=== TASK PROMPT ===
In the records below, which lines include "computer"? Copy them.

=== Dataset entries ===
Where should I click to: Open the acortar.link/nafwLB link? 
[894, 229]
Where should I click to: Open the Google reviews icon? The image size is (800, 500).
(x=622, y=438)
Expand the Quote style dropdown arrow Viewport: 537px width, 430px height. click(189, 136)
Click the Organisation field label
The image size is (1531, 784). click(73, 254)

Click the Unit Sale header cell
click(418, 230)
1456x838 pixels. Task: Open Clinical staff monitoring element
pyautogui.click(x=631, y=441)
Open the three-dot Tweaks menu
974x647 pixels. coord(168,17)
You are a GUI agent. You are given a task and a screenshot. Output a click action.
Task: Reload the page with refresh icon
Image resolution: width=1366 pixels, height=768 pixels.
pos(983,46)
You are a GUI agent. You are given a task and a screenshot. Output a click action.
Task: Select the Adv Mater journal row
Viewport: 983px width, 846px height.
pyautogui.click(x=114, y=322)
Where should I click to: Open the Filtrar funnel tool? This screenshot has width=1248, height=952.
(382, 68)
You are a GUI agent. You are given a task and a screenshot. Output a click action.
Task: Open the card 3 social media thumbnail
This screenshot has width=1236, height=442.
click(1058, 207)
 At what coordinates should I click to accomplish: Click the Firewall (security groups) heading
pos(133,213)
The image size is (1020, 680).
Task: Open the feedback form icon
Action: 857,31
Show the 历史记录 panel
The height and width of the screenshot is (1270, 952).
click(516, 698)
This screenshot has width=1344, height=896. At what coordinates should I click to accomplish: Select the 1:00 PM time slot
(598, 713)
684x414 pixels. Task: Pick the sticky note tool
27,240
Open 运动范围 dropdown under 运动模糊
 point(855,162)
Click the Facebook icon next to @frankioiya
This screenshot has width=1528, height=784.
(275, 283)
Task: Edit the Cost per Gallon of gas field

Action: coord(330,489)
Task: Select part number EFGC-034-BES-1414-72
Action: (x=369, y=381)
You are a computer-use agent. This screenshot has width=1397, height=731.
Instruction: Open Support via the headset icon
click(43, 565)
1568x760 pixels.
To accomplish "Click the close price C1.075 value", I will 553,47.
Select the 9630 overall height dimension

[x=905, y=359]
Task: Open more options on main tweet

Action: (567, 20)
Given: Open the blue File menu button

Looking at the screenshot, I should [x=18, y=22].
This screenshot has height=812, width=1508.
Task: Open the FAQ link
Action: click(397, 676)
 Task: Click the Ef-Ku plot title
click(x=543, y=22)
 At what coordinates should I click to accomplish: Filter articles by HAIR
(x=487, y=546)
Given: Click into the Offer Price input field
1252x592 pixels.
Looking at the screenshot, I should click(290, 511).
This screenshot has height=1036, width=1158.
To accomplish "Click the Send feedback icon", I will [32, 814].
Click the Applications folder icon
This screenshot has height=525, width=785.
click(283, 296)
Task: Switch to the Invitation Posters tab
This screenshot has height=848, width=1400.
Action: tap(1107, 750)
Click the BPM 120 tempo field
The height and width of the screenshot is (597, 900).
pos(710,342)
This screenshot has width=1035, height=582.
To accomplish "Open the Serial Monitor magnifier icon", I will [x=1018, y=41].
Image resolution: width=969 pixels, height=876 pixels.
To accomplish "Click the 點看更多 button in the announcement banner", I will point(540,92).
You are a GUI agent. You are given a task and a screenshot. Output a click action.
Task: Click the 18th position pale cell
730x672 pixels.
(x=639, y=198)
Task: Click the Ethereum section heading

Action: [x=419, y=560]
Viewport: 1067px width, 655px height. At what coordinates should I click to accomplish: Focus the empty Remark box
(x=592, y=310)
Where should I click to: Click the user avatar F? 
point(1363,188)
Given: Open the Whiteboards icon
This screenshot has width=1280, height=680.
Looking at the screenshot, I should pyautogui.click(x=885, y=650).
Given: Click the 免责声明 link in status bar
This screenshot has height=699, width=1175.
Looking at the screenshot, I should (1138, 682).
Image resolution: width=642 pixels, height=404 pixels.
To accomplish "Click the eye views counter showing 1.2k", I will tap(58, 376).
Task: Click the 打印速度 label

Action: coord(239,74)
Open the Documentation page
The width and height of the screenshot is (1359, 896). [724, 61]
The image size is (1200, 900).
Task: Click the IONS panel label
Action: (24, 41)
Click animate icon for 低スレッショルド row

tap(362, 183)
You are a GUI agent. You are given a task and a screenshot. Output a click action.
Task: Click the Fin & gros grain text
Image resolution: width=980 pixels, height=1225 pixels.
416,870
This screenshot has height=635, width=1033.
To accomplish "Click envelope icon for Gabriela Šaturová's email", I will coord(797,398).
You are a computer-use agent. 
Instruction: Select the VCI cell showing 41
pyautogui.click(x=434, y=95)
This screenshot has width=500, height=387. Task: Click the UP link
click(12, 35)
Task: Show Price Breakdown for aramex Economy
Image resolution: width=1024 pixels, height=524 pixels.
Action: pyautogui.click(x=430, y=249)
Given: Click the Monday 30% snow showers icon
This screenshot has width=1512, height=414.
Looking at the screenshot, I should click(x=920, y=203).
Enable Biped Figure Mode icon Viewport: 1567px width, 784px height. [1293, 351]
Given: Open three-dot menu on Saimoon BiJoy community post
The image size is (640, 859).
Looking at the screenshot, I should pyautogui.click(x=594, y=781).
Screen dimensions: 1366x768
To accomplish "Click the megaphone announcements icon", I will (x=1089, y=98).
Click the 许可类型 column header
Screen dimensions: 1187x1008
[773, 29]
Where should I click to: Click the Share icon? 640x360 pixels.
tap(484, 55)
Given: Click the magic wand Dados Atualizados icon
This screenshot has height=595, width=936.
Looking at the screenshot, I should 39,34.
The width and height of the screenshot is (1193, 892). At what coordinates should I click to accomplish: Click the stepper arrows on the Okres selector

=== TASK SOLUTION ===
You are a computer-use agent. This screenshot has width=1397, height=731.
You are a computer-use agent. 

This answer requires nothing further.